Font, Moloughabbey, Co. Tipperary
Co. Tipperary |
Religious Objects
Just inside Molough Abbey in County Tipperary, close to the doorway set into the south wall of the church, sits a fragment that is easy to overlook: a low, octagonal base of sandstone, its centre perforated, measuring roughly half a metre across at the foot and tapering to about a third of a metre at the top.
It stands only 0.22 metres high. What makes it quietly compelling is what is absent. A circular shaft, hollow at its core, once rested on this base, and above that would have been the basin of a baptismal font, the vessel in which water was blessed and used for the sacrament of baptism. The shaft and basin are long gone, leaving only this truncated pedestal sitting in the earth beside the old church wall.

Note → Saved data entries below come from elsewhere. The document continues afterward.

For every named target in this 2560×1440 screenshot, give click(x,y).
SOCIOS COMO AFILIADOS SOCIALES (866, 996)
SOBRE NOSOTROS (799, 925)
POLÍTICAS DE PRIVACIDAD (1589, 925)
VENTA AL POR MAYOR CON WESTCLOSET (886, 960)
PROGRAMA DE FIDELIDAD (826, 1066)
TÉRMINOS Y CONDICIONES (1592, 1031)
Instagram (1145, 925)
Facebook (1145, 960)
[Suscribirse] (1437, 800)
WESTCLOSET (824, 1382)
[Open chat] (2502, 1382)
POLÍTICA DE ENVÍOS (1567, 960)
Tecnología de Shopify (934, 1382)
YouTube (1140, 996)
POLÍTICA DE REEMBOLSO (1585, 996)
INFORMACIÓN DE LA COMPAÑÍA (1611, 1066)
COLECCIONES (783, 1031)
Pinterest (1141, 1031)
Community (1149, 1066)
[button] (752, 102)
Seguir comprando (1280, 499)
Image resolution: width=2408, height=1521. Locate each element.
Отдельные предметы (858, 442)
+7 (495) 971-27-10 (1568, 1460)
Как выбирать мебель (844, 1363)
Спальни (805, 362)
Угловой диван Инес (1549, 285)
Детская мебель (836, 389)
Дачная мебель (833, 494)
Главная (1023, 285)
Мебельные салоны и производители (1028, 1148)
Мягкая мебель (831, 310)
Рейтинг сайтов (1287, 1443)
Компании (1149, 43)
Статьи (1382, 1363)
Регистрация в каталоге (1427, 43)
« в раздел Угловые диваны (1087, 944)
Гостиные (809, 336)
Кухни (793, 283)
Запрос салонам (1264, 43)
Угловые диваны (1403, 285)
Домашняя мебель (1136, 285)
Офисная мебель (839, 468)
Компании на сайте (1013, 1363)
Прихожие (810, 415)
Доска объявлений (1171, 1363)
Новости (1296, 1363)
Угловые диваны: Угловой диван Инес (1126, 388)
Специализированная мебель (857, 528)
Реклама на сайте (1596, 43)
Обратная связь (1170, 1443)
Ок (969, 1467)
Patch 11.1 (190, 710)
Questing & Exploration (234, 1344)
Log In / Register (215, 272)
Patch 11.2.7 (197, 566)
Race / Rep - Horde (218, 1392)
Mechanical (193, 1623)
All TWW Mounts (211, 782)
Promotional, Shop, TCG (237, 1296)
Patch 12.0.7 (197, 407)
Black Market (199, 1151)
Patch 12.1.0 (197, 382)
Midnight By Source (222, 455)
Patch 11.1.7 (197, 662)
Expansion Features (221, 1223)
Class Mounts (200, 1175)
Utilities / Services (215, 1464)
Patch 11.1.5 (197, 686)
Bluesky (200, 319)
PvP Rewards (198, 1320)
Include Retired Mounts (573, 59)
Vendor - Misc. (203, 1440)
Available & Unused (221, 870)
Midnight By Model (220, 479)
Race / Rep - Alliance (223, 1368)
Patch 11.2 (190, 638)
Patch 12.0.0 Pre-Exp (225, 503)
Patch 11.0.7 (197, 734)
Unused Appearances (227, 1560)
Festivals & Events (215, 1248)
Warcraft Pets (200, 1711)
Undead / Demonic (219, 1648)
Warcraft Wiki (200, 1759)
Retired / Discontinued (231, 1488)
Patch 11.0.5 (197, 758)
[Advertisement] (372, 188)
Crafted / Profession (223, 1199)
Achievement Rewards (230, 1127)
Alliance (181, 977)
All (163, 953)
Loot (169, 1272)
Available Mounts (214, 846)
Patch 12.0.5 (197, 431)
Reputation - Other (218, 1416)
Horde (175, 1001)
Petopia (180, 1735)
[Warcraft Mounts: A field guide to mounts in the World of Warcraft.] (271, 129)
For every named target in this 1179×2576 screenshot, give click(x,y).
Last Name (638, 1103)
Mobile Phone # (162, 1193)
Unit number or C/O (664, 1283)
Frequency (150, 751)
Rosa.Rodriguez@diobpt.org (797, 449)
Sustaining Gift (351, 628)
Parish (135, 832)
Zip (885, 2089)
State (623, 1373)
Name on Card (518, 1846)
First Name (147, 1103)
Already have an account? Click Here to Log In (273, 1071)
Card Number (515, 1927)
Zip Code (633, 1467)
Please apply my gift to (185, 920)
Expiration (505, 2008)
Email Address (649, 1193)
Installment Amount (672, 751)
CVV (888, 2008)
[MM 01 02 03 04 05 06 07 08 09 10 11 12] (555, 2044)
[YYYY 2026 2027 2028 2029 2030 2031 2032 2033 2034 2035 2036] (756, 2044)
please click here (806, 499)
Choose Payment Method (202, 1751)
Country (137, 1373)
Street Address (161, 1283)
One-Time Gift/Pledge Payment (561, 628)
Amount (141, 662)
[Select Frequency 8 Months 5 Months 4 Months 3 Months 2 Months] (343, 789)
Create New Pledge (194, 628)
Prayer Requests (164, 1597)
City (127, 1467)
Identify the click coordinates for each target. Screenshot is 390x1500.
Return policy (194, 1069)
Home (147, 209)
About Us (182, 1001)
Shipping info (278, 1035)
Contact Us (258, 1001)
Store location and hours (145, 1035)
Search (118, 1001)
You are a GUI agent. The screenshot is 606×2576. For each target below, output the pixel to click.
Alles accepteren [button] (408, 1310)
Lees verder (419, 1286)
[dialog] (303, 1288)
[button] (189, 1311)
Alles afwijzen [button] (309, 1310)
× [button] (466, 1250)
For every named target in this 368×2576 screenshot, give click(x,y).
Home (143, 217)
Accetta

Baptismal fonts in medieval Irish churches were typically carved from a single block or assembled in sections, and the octagonal form seen here carried symbolic weight, the eight sides associated in Christian tradition with resurrection and renewal. That this base survives at all, in situ and still identifiable, is notable given how thoroughly many smaller ecclesiastical sites were robbed of dressed stonework over the centuries. Molough Abbey itself is a ruined church of some antiquity, and the font base, fashioned from local sandstone, belongs to that same fabric of material evidence that accumulates quietly at such sites, outlasting the communities that once used it.